What was the significance of Turkish President Recep Tayyip Erdogan’s recent meeting with Saudi Crown Prince Mohammed bin Salman and other officials in Jeddah?
It marked another major step in repairing relations with an important economic power. President Erdogan is seeking to break Turkey out of the regional isolation that resulted from pursuing an unnecessarily provocative foreign policy that did little to advance Turkish interests in the Middle East. He has restored ties with the United Arab Emirates (UAE), conducted outreach to Israeli leaders, pursued talks with Egypt, and now reset Turkey’s relations with Saudi Arabia by visiting that country.
The Turkish government discovered that there are limits to its ability to impose its will on other regional powers, whether in the Eastern Mediterranean or in its support for Islamist movements around the Middle East. Turkey’s geopolitical isolation exacerbated its economic troubles when Saudi Arabia undertook a boycott of Turkish goods amid tensions over the murder of Saudi journalist Jamal Khashoggi and Ankara’s support for Doha after the imposition of the Saudi-led blockade on Qatar in 2017. Now that Erdogan has reconciled with Saudi leaders, Turkish goods are likely to flow into the kingdom unimpeded, there is the potential for new Saudi investment in Turkey, and Riyadh could join other Gulf governments in currency swaps with Ankara.

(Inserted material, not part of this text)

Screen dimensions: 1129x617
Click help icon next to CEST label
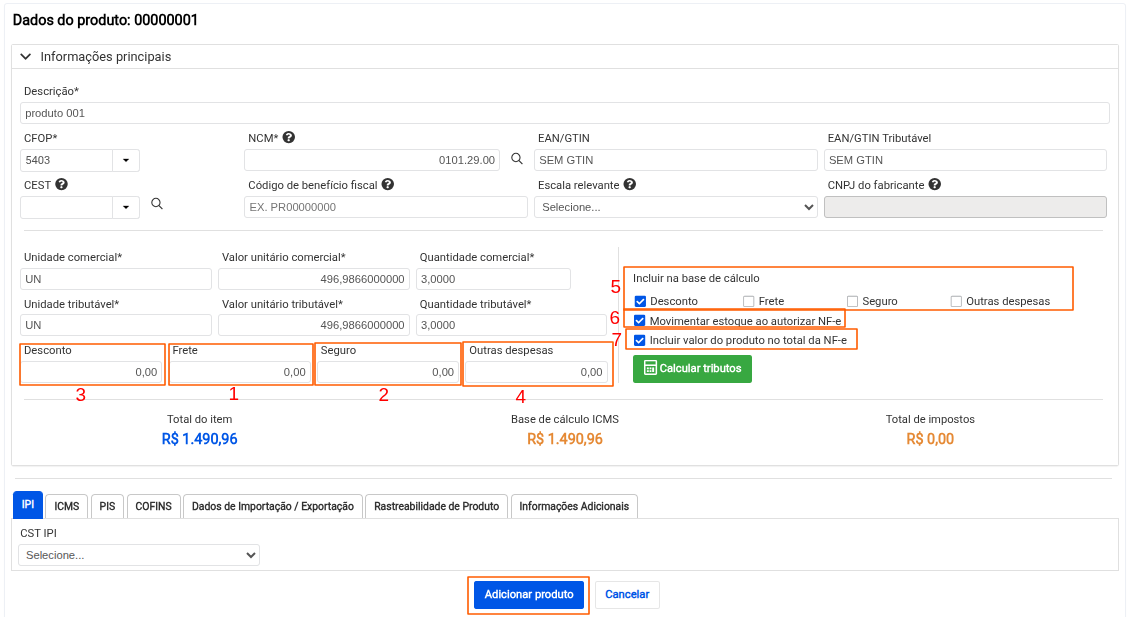coord(62,185)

How does Ankara’s decision to transfer the trial of Khashoggi’s suspected killers to Riyadh fit into the effort to mend ties? What does it mean for the fate of the suspects?
Transferring the Khashoggi case from Turkey to Saudi Arabia was clearly the price for Erdogan’s admission and the normalization of ties between the two countries. By transferring the case to Saudi authorities, it is unlikely that the suspects will be held accountable.

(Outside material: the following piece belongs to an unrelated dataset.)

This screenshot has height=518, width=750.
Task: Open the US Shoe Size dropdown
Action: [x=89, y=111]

It was always a farce to believe that Erdogan and the Turkish government sought justice for Khashoggi on principle. After all, Erdogan is one of the world’s leading jailers of journalists. Turkey’s goal throughout the Khashoggi episode was to weaken Saudi Arabia in a geopolitical game of influence.
What issues have strained bilateral relations?
Besides the Khashoggi murder, there was Saudi Arabia’s support for the coup d’état in Egypt in 2013 and Turkey’s related support for the Muslim Brotherhood. Erdogan was a fierce critic of Egyptian President Abdel Fatah al-Sisi (though Turkey now seeks reconciliation with Egypt) and welcomed Egypt’s opposition, especially the Muslim Brothers, who set up media platforms to delegitimize the Egyptian leadership. Then there was Turkey’s support for Qatar after Bahrain, Egypt, Saudi Arabia, and the UAE blockaded the country in 2017 over Doha’s relations with Tehran, its support for Islamist groups, and the editorial line of Al Jazeera, among other issues. In all of this, Turkey held itself out as both a regional leader and a leading Muslim country, neither of which sat particularly well with Saudi Arabia, whose king derives legitimacy from being the custodian of Islam’s two holiest mosques, in Mecca and Medina.
What does Ankara hope to achieve by improving ties with Riyadh and other governments in the region now?
As noted, Turkey’s regional isolation affected the country’s economic well-being, with the lira having lost about half its value in 2021 and inflation currently running over 60 percent. As Turkey gears up for presidential and parliamentary elections in 2023, Erdogan is looking for every possible opportunity to relieve the economic pressure on Turkish citizens. Also, there is a geopolitical imperative for Turkey to improve relations with Saudi Arabia and others. Ankara’s aggressive approach in the Eastern Mediterranean—which included prospecting for gas in Cypriot waters, drawing illegitimate maritime boundaries with Libya, and undertaking provocative naval maneuvers—compelled other regional powers to “bandwagon” against it. Egypt, Greece, and the Republic of Cyprus tightened relations, as did Cyprus, Greece, and Israel, and Saudi Arabia and the UAE joined these coalitions.
During the summer of 2020, Saudi and Emirati air crews trained with the Greek air force from bases on Crete. From the Turkish perspective, the lineup of countries opposing Turkey in the Eastern Mediterranean, which also included France, was a potential security problem. Without the military power to intimidate its opponents, the Turkish government has sought to weaken this anti-Turkey axis by changing its relations with all of these countries, with the exception of its longtime adversaries Greece and Cyprus.